[Collected data entries]
* * * * *
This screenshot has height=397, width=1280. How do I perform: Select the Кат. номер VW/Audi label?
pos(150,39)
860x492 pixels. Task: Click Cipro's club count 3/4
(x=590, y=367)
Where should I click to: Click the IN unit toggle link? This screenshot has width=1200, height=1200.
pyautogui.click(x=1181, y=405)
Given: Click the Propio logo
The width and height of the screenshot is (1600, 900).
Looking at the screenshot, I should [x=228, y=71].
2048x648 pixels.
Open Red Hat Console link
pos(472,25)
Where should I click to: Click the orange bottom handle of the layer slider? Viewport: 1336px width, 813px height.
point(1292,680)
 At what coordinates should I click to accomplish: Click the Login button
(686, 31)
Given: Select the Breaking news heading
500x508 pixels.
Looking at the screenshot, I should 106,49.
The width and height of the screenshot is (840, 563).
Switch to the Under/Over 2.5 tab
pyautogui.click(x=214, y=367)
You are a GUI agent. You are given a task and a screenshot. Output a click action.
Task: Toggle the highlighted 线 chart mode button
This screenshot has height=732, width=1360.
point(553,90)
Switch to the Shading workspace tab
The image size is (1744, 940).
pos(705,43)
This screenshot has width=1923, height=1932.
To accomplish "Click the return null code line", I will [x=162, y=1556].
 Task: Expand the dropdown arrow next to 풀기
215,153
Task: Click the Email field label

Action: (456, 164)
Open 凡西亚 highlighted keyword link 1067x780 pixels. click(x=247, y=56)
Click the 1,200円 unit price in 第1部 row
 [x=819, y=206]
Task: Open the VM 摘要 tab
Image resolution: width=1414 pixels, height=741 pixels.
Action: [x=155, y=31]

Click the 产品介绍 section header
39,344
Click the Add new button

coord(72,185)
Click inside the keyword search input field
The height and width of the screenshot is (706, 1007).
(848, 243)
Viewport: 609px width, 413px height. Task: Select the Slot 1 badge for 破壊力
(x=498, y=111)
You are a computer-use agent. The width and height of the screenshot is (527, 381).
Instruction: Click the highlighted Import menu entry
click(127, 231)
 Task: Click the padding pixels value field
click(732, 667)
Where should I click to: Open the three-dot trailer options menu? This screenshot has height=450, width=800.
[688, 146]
* * * * *
■ REQUIREMENTS ■
Edit the lines above by replacing "Viewport" with "Window" wherever it occurs, and reproduce all of them with nothing else changed.

■ TASK OUTPUT ■
This screenshot has height=397, width=1280. How do I perform: Select the Кат. номер VW/Audi label?
pos(150,39)
860x492 pixels. Task: Click Cipro's club count 3/4
(x=590, y=367)
Where should I click to: Click the IN unit toggle link? This screenshot has width=1200, height=1200.
pyautogui.click(x=1181, y=405)
Given: Click the Propio logo
The width and height of the screenshot is (1600, 900).
Looking at the screenshot, I should [x=228, y=71].
2048x648 pixels.
Open Red Hat Console link
pos(472,25)
Where should I click to: Click the orange bottom handle of the layer slider? Window: 1336px width, 813px height.
point(1292,680)
 At what coordinates should I click to accomplish: Click the Login button
(686, 31)
Given: Select the Breaking news heading
500x508 pixels.
Looking at the screenshot, I should 106,49.
The width and height of the screenshot is (840, 563).
Switch to the Under/Over 2.5 tab
pyautogui.click(x=214, y=367)
You are a GUI agent. You are given a task and a screenshot. Output a click action.
Task: Toggle the highlighted 线 chart mode button
This screenshot has height=732, width=1360.
point(553,90)
Switch to the Shading workspace tab
The image size is (1744, 940).
pos(705,43)
This screenshot has width=1923, height=1932.
To accomplish "Click the return null code line", I will [x=162, y=1556].
 Task: Expand the dropdown arrow next to 풀기
215,153
Task: Click the Email field label

Action: (456, 164)
Open 凡西亚 highlighted keyword link 1067x780 pixels. click(x=247, y=56)
Click the 1,200円 unit price in 第1部 row
 [x=819, y=206]
Task: Open the VM 摘要 tab
Image resolution: width=1414 pixels, height=741 pixels.
Action: [x=155, y=31]

Click the 产品介绍 section header
39,344
Click the Add new button

coord(72,185)
Click inside the keyword search input field
The height and width of the screenshot is (706, 1007).
(848, 243)
Window: 609px width, 413px height. Task: Select the Slot 1 badge for 破壊力
(x=498, y=111)
You are a computer-use agent. The width and height of the screenshot is (527, 381).
Instruction: Click the highlighted Import menu entry
click(127, 231)
 Task: Click the padding pixels value field
click(732, 667)
Where should I click to: Open the three-dot trailer options menu? This screenshot has height=450, width=800.
[688, 146]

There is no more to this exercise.